[ENTRIES SUPPLIED — start]

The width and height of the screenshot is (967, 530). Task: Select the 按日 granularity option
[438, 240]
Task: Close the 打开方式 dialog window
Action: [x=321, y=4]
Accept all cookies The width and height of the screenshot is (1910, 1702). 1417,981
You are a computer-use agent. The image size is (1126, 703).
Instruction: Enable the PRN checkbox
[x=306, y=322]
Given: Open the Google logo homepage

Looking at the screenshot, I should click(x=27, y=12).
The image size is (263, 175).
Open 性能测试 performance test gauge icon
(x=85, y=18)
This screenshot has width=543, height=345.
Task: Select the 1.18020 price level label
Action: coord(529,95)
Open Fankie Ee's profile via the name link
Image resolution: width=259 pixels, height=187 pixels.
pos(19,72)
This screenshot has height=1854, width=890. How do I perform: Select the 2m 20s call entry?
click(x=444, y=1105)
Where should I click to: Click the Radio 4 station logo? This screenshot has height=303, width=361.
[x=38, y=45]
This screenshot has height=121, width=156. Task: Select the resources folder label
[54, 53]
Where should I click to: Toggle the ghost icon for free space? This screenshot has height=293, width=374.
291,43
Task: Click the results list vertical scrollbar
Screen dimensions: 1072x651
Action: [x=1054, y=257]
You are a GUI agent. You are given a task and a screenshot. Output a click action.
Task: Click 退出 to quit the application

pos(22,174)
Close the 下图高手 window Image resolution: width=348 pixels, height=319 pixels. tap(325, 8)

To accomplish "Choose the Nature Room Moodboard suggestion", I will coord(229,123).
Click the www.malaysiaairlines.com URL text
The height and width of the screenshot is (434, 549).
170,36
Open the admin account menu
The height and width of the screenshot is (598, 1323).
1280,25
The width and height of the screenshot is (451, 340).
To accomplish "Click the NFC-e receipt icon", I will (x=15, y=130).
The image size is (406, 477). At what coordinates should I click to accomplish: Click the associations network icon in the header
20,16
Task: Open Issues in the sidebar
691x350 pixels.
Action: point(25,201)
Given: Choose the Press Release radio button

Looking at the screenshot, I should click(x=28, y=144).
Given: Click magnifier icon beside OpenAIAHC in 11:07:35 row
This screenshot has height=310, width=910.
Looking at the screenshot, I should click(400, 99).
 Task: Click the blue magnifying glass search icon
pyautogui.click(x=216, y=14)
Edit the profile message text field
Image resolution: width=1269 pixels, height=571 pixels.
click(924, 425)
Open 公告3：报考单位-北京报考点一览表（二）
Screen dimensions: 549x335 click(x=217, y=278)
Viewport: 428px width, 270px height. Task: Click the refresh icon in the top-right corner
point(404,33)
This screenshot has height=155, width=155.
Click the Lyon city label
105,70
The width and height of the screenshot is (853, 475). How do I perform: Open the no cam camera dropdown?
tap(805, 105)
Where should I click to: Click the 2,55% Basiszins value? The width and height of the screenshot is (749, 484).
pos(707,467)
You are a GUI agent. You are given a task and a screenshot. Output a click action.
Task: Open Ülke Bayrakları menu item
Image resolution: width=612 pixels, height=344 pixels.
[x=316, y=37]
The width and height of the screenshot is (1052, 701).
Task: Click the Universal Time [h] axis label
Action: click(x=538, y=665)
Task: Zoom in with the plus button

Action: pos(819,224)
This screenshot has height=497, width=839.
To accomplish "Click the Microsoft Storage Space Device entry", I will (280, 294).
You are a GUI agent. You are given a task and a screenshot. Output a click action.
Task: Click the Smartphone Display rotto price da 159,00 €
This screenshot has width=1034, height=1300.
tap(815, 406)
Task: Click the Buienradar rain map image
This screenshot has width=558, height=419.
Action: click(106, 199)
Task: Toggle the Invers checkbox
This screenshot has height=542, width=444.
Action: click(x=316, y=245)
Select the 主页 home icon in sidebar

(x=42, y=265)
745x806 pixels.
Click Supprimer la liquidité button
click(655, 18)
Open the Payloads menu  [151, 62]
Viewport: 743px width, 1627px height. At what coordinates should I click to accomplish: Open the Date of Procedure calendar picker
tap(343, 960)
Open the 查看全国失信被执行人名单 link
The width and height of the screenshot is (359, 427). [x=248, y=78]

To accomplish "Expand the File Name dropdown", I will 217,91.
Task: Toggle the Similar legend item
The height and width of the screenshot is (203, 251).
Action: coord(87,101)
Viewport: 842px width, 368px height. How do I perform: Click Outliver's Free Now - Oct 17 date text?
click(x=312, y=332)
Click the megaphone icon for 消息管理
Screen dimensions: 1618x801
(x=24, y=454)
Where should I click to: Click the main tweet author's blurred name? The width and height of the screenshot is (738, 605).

[ENTRIES SUPPLIED — finish]

### WORK INSTRUCTION
Please write out the material word for word from its first line through the line holding "The image size is (263, 175).", including both, and no line past it.

### RESULT FOR THIS TASK
The width and height of the screenshot is (967, 530). Task: Select the 按日 granularity option
[438, 240]
Task: Close the 打开方式 dialog window
Action: [x=321, y=4]
Accept all cookies The width and height of the screenshot is (1910, 1702). 1417,981
You are a computer-use agent. The image size is (1126, 703).
Instruction: Enable the PRN checkbox
[x=306, y=322]
Given: Open the Google logo homepage

Looking at the screenshot, I should click(x=27, y=12).
The image size is (263, 175).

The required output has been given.